[Dataset items]
"""

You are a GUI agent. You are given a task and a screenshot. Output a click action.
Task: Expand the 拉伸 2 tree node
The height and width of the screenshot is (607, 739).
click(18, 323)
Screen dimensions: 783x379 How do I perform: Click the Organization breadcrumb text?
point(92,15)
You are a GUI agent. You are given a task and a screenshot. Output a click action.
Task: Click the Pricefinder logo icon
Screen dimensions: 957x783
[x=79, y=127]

"""
"""

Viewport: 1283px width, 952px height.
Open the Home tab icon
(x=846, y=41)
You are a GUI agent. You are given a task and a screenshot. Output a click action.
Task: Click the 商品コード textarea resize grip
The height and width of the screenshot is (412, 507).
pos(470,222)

"""

• **JOB**
Rewrite the data from the line with "Viewport: 1283px width, 952px height." to the line with "pos(470,222)" as a two-column CSV with the headers input and output, one row for each answer. Put the text in one quoted field and its answer in another, replacing line breaks with spaces.

• **OUTPUT OF THE TASK**
input,output
"Viewport: 1283px width, 952px height. Open the Home tab icon","(x=846, y=41)"
"You are a GUI agent. You are given a task and a screenshot. Output a click action. Task: Click the 商品コード textarea resize grip The height and width of the screenshot is (412, 507).","pos(470,222)"